[Twisted-Python] strange server crash
    Alec Matusis 
    matusis at yahoo.com
       
    Sat Mar 21 21:02:03 MDT 2009
    
    
  
I have been operating a busy twisted TCP server for quite some time (1
year+).
Yesterday, it strangely crashed under peak load for that day (it has been
under more load in the past).  
 
# grep segfault /var/log/messages
Mar 20 19:12:15 serv2 kernel: [17687209.144548] twistd[10701]: segfault at 8
rip 41eccf rsp 7fff33675270 error 6
 
I cannot understand the reason of the crash, except that its some very rare
race condition.
While the code is quite cumbersome, here are some general details:
 
8 min before the crash, the server started giving repeated error on clients
disconnect, that I have never seen before in the last year.
 
It first produced this twice:
 
2009/03/20 19:04 -0700 [ClientProtocol,318930,70.132.227.150] Unhandled
Error
        Traceback (most recent call last):
          File
"/nail/encap/Twisted-2.5.0/lib/python2.4/site-packages/twisted/application/a
pp.py", line 113, in runReactorWithLogging
            reactor.run()
          File
"/nail/encap/Twisted-2.5.0/lib/python2.4/site-packages/twisted/internet/posi
xbase.py", line 220, in run
            self.mainLoop()
          File
"/nail/encap/Twisted-2.5.0/lib/python2.4/site-packages/twisted/internet/posi
xbase.py", line 231, in mainLoop
            self.doIteration(t)
          File
"/nail/encap/Twisted-2.5.0/lib/python2.4/site-packages/twisted/internet/epol
lreactor.py", line 181, in doPoll
            log.callWithLogger(selectable, _drdw, selectable, fd, event)

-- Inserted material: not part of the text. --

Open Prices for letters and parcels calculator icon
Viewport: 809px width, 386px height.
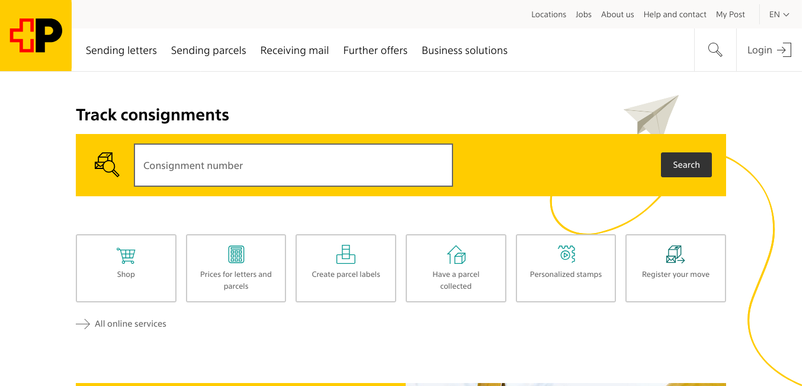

        --- <exception caught here> ---
          File
"/nail/encap/Twisted-2.5.0/lib/python2.4/site-packages/twisted/python/log.py
", line 48, in callWithLogger
            return callWithContext({"system": lp}, func, *args, **kw)
          File
"/nail/encap/Twisted-2.5.0/lib/python2.4/site-packages/twisted/python/log.py
", line 33, in callWithContext
            return context.call({ILogContext: newCtx}, func, *args, **kw)
          File
"/nail/encap/Twisted-2.5.0/lib/python2.4/site-packages/twisted/python/contex
t.py", line 59, in callWithContext
            return self.currentContext().callWithContext(ctx, func, *args,
**kw)
          File
"/nail/encap/Twisted-2.5.0/lib/python2.4/site-packages/twisted/python/contex
t.py", line 37, in callWithContext
            return func(*args,**kw)
          File
"/nail/encap/Twisted-2.5.0/lib/python2.4/site-packages/twisted/internet/epol
lreactor.py", line 212, in _doReadOrWrite
            self._disconnectSelectable(selectable, why, inRead)
          File
"/nail/encap/Twisted-2.5.0/lib/python2.4/site-packages/twisted/internet/posi
xbase.py", line 252, in _disconnectSelectable
            selectable.readConnectionLost(f)
          File
"/nail/encap/Twisted-2.5.0/lib/python2.4/site-packages/twisted/internet/tcp.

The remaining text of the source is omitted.